Were it not for the word but, we would all be doomed. Yet that one word changes everything. God made a plan—Jesus dying in our place—that saved us from the eternal death that resulted from our disobeying His law.

To illustrate how Jesus deals with our disobedience, here’s another police story with a happier ending.

Twenty-five-year-old Hayden Carlo was pulled over by a police officer in Texas because his car registration had expired. Carlo was honest with the officer, telling him that he knew he was driving with an expired license, but he and his family were going through a tough time financially. He actually had to choose between the registration and feeding his kids.

The police officer had to give Carlo a citation. He’d broken the law. But when Carlo opened the folded paper to see how much the ticket would cost him, he found a $100 bill! The officer had paid the fine with his own money.

And that’s what Jesus did. He paid our fine—with His own life.

God’s law in our hearts

So if we can’t keep the law perfectly and if the law can’t save us, then why should we even try? King David said it well in Psalm 40:8: “I desire to do your will, O my God; your law is within my heart.” That’s why we do our best to keep God’s law, and it’s why we ask for forgiveness and start over each time we fail. We desire to do God’s will out of love and respect for Him and His law. It’s a way we can give back to Him for all that He’s given us.
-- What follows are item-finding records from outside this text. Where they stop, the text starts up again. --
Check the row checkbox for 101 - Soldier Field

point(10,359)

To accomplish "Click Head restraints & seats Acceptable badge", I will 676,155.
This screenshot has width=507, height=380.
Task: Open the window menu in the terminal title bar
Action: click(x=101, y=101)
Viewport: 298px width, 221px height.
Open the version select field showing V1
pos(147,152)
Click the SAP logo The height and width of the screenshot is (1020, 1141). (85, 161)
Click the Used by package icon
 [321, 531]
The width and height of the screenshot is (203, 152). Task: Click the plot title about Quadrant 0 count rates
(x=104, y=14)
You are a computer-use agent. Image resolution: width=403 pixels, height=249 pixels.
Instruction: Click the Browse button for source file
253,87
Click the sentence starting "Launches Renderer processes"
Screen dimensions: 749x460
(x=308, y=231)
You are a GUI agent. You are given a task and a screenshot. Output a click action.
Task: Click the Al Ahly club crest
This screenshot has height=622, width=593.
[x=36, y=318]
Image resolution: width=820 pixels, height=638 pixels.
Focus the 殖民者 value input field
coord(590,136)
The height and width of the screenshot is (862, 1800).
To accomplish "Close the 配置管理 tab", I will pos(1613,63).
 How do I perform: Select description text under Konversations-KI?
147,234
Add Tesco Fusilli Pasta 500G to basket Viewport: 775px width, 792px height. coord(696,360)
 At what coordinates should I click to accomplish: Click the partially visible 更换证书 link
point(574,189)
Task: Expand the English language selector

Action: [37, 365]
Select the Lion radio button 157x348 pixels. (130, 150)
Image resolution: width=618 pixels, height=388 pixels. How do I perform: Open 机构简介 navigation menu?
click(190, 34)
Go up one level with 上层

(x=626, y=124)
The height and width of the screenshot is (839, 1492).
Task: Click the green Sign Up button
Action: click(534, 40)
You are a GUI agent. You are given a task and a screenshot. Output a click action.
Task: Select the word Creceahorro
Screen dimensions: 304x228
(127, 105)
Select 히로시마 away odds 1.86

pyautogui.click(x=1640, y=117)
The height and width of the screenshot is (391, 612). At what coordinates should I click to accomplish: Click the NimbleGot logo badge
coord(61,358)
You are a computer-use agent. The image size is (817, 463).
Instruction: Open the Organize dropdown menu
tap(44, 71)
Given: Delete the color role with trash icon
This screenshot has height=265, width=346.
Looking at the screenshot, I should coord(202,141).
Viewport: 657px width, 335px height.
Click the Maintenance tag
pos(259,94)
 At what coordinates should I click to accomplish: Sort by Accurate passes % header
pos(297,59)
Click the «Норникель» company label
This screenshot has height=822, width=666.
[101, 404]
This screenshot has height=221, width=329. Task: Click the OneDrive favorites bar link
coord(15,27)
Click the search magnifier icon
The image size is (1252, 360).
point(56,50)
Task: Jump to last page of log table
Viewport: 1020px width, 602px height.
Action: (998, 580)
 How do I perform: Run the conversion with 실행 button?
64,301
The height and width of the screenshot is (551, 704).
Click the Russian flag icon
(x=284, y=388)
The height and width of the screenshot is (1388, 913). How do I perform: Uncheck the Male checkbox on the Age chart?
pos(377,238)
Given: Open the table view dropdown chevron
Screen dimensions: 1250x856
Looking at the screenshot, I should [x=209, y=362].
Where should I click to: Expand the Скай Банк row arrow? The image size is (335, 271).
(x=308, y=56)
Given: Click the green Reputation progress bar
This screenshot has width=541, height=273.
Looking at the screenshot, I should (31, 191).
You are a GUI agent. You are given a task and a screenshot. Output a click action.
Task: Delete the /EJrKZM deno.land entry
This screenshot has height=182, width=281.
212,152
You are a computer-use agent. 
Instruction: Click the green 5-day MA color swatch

God gave us His law because He loves us. When we read His law, we soon realize that every single rule is given by a Father who doesn’t want His kids to hurt or be hurt. Every one of His commandments protects either us or someone else.

I have yet to meet a Christian who says, “I wish I hadn’t made the decision to be a Christian. There are just too many rules to follow! I feel controlled and bored because I can’t have any fun.”

Actually, it’s just the opposite. God’s law doesn’t bind us—it sets us free! His law helps us to be more like Jesus and understand His grace. His law makes us better people. His law protects us. Why? Because God’s law is a law of love.